Interest rates on amounts outstanding under the Credit Agreement are variable based on the SOFR. The interest rate at June 30, 2023 was 6.80%. We are required to pay a quarterly commitment fee on the unused revolving loan commitment amount at a rate ranging from 0.200% to 0.350% per annum, based on the Senior Secured Net Leverage Ratio. Fees for outstanding letters of credit range from 1.375% to 2.250%, based on the Senior Secured Net Leverage Ratio. At June 30, 2023, $384.0 million was outstanding under the revolving credit facility and total average bank borrowings were $393.8 million during the six-month fiscal period ended June 30, 2023. Total average bank borrowings were $120.7 million during the year ended December 31, 2022.

The following table shows the amounts available for borrowing under the Company's revolving credit facility:
June 30,
2023
December 31,
2022
In thousands
Total facility$740,000 $800,000 
Amounts outstanding, excluding letters of credit384,000 363,000 
Amounts available for borrowing, excluding letters of credit356,000 437,000 
Letters of credit under the credit facility(1)(2)
52,693 51,630 
Amounts available for borrowing$303,307 $385,370 
Amounts available for borrowing subject to EBITDA, as defined by the Credit Agreement(3)
$151,126 $199,106 
(1) The Company has entered into standby letters of credit issued on the Company's behalf by financial institutions, and directly issued guarantees to third parties primarily related to advances received from customers and the guarantee of future performance on certain contracts. Letters of credit generally are available for draw down in the event the Company does not perform its obligations.

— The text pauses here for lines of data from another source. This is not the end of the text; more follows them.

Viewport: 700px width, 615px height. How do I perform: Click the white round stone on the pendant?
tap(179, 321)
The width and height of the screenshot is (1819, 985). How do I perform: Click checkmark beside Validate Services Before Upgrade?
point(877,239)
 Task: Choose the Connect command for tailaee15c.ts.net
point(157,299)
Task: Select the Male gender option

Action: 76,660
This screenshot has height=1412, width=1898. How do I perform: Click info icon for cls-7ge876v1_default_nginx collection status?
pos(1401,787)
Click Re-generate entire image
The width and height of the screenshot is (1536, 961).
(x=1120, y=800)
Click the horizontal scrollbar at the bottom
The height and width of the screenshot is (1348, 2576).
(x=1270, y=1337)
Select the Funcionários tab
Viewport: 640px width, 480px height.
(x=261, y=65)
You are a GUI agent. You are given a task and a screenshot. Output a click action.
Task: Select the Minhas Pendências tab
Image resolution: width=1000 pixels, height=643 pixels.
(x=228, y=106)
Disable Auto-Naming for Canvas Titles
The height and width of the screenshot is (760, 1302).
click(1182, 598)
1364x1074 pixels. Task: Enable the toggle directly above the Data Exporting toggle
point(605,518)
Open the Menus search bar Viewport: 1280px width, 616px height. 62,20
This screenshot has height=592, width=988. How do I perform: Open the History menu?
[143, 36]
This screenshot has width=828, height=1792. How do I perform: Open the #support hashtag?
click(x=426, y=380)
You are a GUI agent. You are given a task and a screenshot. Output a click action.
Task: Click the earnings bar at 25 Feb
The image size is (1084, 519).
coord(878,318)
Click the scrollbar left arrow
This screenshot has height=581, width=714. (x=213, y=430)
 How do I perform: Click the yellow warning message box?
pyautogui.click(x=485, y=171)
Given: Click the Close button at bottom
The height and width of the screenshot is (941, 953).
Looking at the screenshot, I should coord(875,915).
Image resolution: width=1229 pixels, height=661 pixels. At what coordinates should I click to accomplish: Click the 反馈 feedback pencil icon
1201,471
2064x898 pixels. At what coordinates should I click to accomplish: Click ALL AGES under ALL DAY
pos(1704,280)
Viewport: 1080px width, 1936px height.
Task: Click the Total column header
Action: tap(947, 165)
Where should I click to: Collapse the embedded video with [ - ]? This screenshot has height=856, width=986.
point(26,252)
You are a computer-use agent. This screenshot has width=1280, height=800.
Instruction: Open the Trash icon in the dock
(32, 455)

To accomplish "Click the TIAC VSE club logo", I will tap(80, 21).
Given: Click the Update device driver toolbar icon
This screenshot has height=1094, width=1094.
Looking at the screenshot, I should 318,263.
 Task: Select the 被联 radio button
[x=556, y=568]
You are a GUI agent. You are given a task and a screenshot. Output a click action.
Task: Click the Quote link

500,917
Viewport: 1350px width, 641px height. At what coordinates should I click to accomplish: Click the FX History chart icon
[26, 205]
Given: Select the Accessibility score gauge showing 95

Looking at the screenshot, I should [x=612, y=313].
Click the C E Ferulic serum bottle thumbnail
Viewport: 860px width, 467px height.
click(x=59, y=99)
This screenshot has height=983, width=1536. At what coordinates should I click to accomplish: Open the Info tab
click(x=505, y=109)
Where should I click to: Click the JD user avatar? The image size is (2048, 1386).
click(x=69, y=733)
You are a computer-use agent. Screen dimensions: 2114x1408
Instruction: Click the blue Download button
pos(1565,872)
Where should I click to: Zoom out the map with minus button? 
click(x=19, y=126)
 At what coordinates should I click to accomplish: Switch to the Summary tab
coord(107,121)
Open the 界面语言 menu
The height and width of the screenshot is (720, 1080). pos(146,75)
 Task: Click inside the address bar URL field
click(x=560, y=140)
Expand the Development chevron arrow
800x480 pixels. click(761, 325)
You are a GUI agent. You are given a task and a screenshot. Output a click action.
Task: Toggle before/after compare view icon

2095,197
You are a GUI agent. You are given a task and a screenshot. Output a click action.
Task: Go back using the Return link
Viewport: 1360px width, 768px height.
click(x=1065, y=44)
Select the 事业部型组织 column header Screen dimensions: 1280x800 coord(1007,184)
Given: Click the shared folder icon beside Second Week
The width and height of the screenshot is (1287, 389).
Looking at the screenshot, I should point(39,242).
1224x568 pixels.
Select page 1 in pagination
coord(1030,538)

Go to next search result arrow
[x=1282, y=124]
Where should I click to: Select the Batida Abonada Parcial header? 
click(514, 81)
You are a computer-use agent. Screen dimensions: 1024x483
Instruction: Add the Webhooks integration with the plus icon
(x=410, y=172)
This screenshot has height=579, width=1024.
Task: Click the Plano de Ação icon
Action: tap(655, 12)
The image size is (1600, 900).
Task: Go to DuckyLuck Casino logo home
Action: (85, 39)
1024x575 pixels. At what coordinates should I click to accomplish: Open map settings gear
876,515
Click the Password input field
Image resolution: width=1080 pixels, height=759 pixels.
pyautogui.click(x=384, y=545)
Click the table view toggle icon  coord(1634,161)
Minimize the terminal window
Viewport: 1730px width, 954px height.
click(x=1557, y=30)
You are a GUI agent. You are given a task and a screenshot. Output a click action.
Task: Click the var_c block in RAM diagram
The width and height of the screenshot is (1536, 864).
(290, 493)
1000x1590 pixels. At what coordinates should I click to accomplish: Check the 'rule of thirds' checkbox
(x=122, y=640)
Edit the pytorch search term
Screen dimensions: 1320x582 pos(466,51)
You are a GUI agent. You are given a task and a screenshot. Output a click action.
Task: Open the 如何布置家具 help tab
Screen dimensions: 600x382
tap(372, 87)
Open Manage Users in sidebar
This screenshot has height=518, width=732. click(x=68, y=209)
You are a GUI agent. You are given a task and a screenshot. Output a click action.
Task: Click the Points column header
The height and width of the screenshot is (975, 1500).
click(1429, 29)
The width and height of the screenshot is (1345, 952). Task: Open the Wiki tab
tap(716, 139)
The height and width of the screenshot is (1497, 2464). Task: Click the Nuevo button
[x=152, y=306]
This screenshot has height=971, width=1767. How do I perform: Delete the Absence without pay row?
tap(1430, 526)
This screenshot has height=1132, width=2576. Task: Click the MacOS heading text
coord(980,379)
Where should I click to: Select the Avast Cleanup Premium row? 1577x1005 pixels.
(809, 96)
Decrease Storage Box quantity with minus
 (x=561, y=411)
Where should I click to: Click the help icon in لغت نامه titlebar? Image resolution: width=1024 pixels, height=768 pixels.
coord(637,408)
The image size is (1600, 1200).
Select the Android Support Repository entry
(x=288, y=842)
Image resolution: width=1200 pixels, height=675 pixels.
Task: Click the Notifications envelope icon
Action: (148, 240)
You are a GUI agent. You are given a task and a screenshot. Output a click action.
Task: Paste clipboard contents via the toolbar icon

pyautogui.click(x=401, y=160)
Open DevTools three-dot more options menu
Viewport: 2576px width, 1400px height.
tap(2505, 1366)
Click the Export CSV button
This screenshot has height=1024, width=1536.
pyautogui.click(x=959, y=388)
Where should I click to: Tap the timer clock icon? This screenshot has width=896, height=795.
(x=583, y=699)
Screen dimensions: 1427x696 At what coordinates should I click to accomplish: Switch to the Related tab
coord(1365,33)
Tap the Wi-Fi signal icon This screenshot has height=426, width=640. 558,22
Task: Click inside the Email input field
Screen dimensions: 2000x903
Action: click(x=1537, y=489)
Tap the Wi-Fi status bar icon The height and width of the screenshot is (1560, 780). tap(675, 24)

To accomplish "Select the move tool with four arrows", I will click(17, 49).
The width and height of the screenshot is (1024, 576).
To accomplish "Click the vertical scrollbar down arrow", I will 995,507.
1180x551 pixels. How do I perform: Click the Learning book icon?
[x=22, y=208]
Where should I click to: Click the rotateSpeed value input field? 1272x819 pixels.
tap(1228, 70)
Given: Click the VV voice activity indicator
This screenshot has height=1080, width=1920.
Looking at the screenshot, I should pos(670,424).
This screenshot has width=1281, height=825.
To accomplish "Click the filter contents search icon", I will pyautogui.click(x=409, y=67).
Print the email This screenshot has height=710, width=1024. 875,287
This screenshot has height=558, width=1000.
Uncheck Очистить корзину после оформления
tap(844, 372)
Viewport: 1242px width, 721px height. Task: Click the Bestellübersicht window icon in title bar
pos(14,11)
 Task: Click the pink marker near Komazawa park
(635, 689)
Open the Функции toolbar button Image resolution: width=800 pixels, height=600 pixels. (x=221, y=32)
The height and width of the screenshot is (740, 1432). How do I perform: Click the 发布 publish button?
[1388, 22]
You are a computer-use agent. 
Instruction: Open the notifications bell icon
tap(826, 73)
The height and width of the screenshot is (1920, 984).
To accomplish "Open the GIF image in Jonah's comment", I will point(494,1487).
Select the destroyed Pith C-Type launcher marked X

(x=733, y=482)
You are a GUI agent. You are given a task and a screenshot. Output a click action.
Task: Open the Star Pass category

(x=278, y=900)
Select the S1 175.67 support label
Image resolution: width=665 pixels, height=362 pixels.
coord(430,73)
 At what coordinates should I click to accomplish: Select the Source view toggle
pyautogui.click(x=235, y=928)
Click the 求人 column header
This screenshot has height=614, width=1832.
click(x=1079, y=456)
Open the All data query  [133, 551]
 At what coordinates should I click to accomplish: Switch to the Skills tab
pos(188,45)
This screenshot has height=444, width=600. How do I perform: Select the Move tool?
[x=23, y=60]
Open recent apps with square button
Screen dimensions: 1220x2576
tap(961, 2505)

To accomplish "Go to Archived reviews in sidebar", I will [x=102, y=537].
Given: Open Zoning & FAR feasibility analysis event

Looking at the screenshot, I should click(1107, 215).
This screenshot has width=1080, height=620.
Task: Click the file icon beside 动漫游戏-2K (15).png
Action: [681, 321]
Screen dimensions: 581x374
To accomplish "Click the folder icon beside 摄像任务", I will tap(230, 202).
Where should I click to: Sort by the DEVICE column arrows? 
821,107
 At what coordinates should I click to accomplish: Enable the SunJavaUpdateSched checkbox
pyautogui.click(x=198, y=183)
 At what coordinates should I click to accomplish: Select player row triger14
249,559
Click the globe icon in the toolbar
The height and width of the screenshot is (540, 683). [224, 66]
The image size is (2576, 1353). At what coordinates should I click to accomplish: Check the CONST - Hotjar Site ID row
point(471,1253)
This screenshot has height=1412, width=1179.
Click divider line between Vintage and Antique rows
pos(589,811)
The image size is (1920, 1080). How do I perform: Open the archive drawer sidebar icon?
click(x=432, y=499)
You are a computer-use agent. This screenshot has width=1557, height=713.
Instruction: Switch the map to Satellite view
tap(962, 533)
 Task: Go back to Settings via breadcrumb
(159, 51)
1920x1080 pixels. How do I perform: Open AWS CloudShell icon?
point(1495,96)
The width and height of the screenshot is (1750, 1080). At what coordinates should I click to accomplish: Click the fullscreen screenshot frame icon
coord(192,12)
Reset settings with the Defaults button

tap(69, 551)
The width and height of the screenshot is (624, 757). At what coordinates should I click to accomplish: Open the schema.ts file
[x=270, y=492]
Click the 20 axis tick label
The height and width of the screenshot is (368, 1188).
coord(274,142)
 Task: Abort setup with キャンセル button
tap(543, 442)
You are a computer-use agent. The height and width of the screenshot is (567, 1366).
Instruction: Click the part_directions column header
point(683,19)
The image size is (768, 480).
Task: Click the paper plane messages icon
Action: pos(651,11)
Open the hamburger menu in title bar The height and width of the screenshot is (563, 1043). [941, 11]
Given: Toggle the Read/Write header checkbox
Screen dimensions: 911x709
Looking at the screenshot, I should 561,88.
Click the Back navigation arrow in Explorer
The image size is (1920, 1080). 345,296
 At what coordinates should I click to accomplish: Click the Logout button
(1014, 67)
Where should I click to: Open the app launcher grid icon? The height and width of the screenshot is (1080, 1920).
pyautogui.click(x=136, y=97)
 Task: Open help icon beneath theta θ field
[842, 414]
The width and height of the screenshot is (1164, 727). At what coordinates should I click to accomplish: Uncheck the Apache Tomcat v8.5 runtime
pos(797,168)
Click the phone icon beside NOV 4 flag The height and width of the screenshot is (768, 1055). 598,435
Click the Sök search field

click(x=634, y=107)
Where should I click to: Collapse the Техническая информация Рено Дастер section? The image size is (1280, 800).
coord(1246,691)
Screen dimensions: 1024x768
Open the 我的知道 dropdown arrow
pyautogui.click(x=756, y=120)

(2) Of these amounts, $47.3 million and $46.1 million in letters of credit relate to a JPF DCS contract in the periods ended June 30, 2023 and December 31, 2022, respectively.
(3) The Company's Convertible Notes will mature in 2024. The Company is currently assessing potential options for the refinancing of these instruments prior to their scheduled maturity. With the extension of the Credit Agreement, the Company maintained sufficient capacity to use proceeds from this facility to repay the Convertible Notes. The amounts available for borrowing subject to EBITDA represents amounts available for borrowing after considering the Company's total debt obligations including its Credit Agreement and Convertible Notes.

Debt issuance costs in connection with the Credit Agreement have been capitalized. The Company incurred $4.8 million of debt issuance costs in connection with the amendment of the Credit Agreement in 2023, which are being amortized over the term of the agreement with the debt issuance costs associated with the previous existing credit facility for lenders that remained in the Credit Agreement. In the second quarter of 2023, the Company recorded a write-off of debt issuance costs of $0.6 million related to lenders that are no longer participating in the Credit Agreement. Total amortization expense for the three-month fiscal periods ended June 30, 2023 and July 1, 2022 was $0.6 million and $0.3 million, respectively. Total amortization expense for the six-month fiscal periods ended June 30, 2023 and July 1, 2022 was $1.2 million and $0.5 million, respectively.